Word for word, restate the lines from the one containing "Task: Open the" through the last line of the material, and include no pictures.

+---+

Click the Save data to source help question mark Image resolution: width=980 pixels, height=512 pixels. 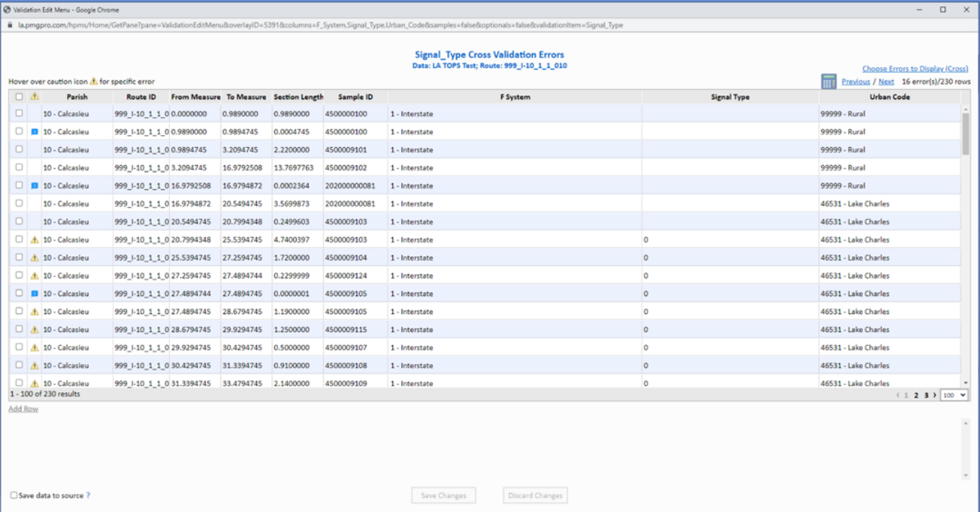(x=88, y=495)
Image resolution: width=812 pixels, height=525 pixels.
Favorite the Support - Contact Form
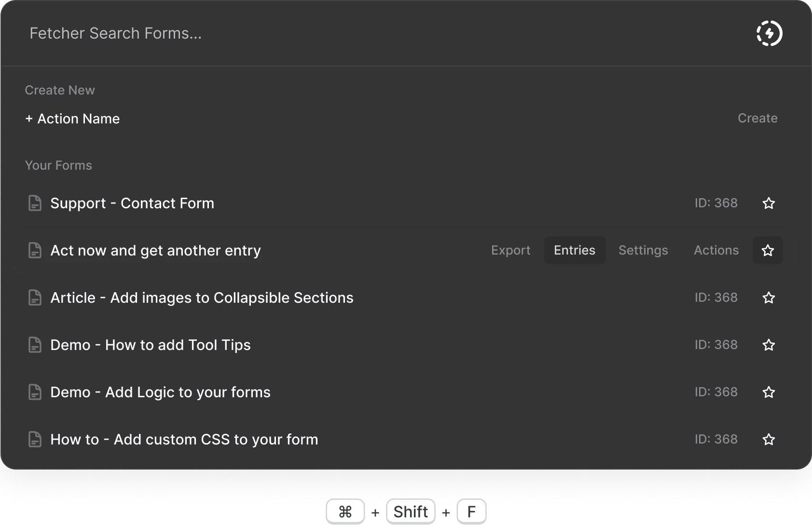click(x=769, y=203)
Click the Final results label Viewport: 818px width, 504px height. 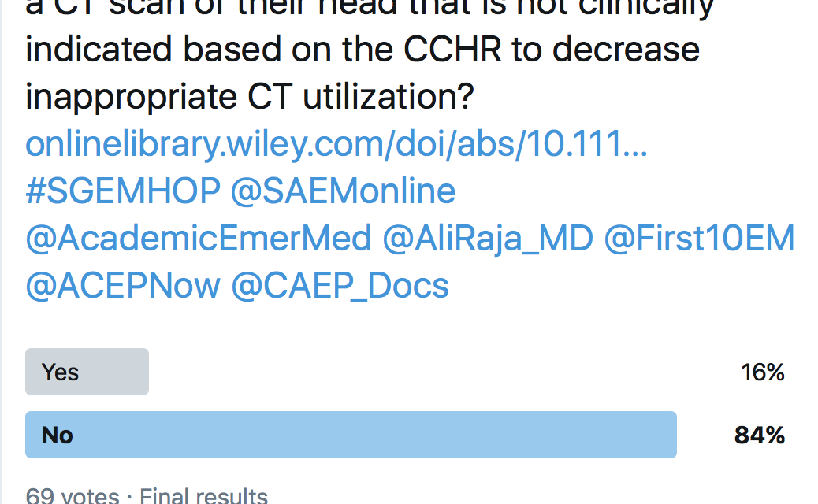203,495
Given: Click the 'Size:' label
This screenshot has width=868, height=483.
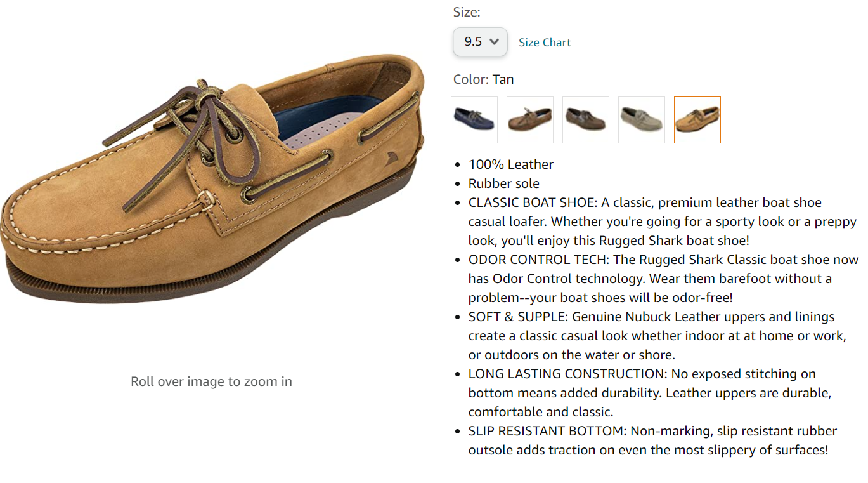Looking at the screenshot, I should point(467,12).
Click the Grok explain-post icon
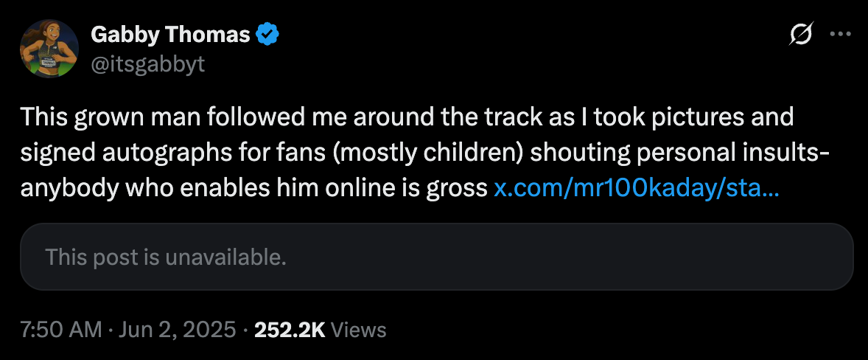The image size is (868, 360). [801, 34]
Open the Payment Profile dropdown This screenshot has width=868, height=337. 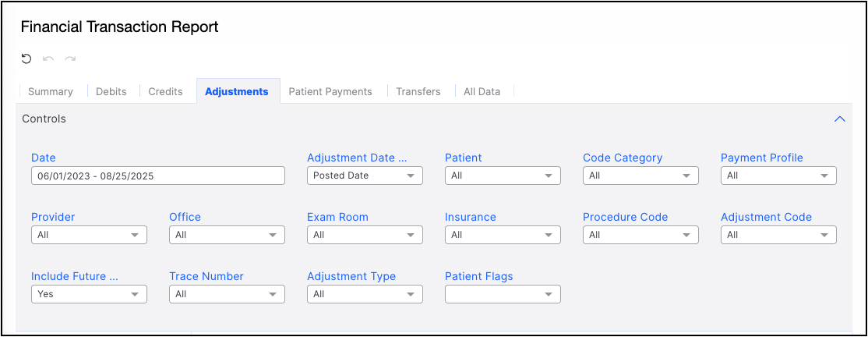pyautogui.click(x=778, y=176)
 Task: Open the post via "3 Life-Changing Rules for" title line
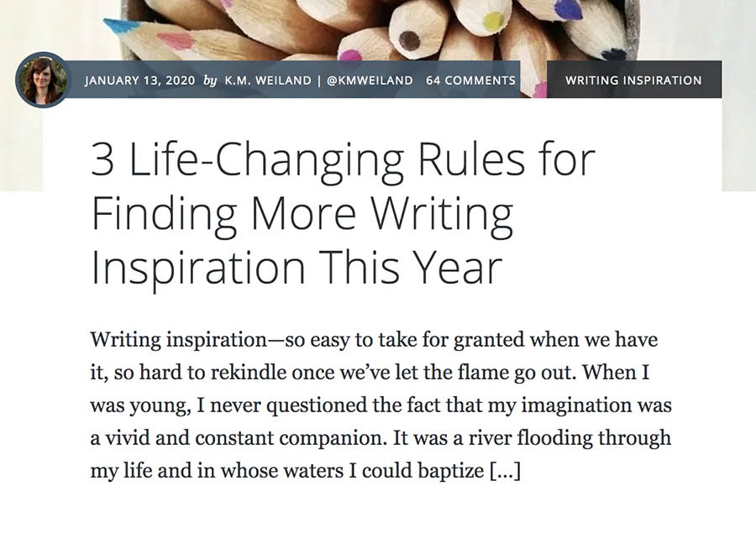343,160
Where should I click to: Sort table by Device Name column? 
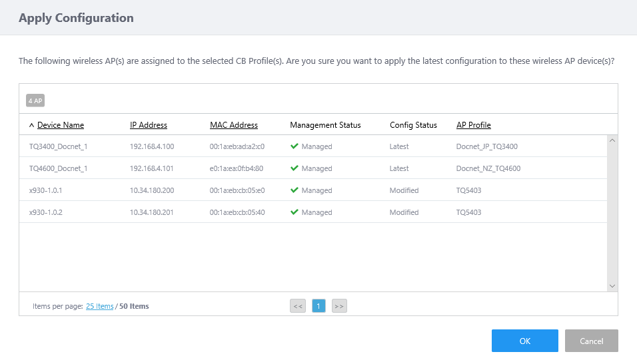pyautogui.click(x=61, y=125)
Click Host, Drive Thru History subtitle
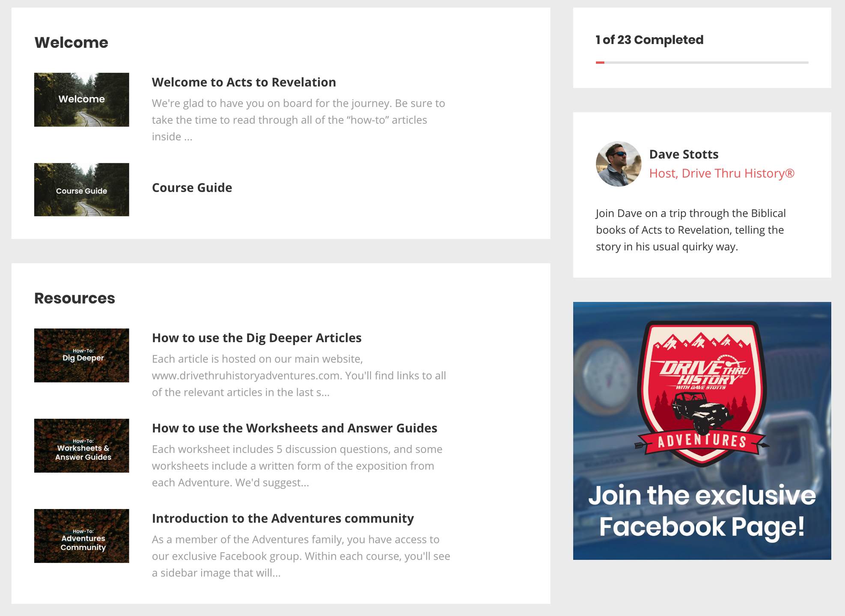Screen dimensions: 845x616 click(x=722, y=173)
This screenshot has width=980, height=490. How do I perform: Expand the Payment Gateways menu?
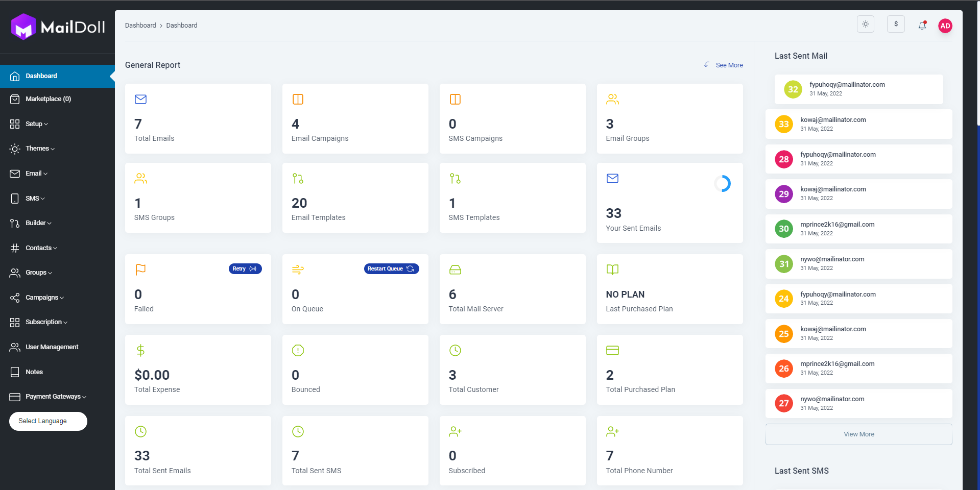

+---+

Expected answer.
 Task: Open the post via "3 Life-Changing Rules for" title line
343,160
Where should I click to: Sort table by Device Name column? 
pyautogui.click(x=61, y=125)
Click Host, Drive Thru History subtitle
Screen dimensions: 845x616 click(x=722, y=173)
This screenshot has width=980, height=490. How do I perform: Expand the Payment Gateways menu?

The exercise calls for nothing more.